**Problem:** Given the material below, return only the lines starting at the line with "Given: Click the" and ending at the line with "This screenshot has width=1036, height=1154.", exactly as they appear.

**Data to examine:**
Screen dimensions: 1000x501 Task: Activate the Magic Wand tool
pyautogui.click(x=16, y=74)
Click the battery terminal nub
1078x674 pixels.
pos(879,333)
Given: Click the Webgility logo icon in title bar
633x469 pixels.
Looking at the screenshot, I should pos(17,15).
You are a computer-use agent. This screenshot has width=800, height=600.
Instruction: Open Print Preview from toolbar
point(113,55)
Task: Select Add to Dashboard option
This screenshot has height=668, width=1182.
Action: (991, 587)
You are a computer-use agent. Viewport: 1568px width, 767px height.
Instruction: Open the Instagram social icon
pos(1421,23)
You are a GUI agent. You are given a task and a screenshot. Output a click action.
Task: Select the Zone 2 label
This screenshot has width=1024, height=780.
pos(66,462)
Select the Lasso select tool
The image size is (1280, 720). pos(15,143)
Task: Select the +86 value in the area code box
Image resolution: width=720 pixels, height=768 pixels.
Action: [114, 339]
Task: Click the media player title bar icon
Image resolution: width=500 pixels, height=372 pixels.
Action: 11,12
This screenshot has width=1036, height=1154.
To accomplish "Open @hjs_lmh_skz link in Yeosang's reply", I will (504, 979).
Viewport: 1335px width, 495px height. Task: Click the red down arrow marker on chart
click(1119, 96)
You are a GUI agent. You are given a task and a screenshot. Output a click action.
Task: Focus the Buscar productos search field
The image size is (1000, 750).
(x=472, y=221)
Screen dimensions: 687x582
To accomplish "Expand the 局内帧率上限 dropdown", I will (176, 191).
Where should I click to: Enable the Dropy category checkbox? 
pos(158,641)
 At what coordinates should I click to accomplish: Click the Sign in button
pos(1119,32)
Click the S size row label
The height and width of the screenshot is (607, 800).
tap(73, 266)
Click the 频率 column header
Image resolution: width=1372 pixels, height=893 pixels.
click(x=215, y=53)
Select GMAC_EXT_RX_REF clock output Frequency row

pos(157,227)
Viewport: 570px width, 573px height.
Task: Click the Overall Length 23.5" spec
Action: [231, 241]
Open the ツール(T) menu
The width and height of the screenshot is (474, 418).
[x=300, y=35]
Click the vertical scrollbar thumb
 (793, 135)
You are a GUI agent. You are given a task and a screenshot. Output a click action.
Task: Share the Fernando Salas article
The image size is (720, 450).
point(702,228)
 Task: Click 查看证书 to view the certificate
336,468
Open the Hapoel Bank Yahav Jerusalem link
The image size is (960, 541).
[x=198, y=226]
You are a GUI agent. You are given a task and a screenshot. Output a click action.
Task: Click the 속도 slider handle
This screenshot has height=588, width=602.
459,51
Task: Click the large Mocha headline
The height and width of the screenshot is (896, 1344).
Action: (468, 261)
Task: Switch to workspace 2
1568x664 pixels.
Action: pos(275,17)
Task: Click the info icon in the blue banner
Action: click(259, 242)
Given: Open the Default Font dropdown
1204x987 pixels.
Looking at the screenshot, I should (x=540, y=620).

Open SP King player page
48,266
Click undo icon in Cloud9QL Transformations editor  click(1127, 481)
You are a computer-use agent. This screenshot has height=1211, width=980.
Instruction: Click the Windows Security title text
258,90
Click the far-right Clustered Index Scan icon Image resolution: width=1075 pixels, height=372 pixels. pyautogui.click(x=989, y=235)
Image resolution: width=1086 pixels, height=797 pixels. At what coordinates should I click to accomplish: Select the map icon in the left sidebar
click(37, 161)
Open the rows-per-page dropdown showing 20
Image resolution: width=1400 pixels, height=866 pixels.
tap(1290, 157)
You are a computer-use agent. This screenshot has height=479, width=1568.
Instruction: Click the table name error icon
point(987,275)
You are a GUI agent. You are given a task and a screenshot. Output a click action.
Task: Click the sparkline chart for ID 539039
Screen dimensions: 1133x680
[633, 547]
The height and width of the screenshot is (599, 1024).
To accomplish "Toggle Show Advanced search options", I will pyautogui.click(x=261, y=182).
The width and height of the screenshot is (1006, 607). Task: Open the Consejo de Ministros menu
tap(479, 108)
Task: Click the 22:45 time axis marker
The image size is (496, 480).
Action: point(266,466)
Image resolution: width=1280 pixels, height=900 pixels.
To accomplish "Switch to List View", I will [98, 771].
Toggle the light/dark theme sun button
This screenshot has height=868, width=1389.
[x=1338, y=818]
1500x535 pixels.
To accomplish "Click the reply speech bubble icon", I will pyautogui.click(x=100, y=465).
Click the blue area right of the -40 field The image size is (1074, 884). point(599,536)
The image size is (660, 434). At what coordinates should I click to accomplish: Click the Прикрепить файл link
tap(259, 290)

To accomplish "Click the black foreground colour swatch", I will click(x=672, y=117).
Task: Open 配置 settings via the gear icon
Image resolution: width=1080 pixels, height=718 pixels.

**Written reply:**
Given: Click the Webgility logo icon in title bar
633x469 pixels.
Looking at the screenshot, I should pos(17,15).
You are a computer-use agent. This screenshot has width=800, height=600.
Instruction: Open Print Preview from toolbar
point(113,55)
Task: Select Add to Dashboard option
This screenshot has height=668, width=1182.
Action: (991, 587)
You are a computer-use agent. Viewport: 1568px width, 767px height.
Instruction: Open the Instagram social icon
pos(1421,23)
You are a GUI agent. You are given a task and a screenshot. Output a click action.
Task: Select the Zone 2 label
This screenshot has width=1024, height=780.
pos(66,462)
Select the Lasso select tool
The image size is (1280, 720). pos(15,143)
Task: Select the +86 value in the area code box
Image resolution: width=720 pixels, height=768 pixels.
Action: [114, 339]
Task: Click the media player title bar icon
Image resolution: width=500 pixels, height=372 pixels.
Action: 11,12
This screenshot has width=1036, height=1154.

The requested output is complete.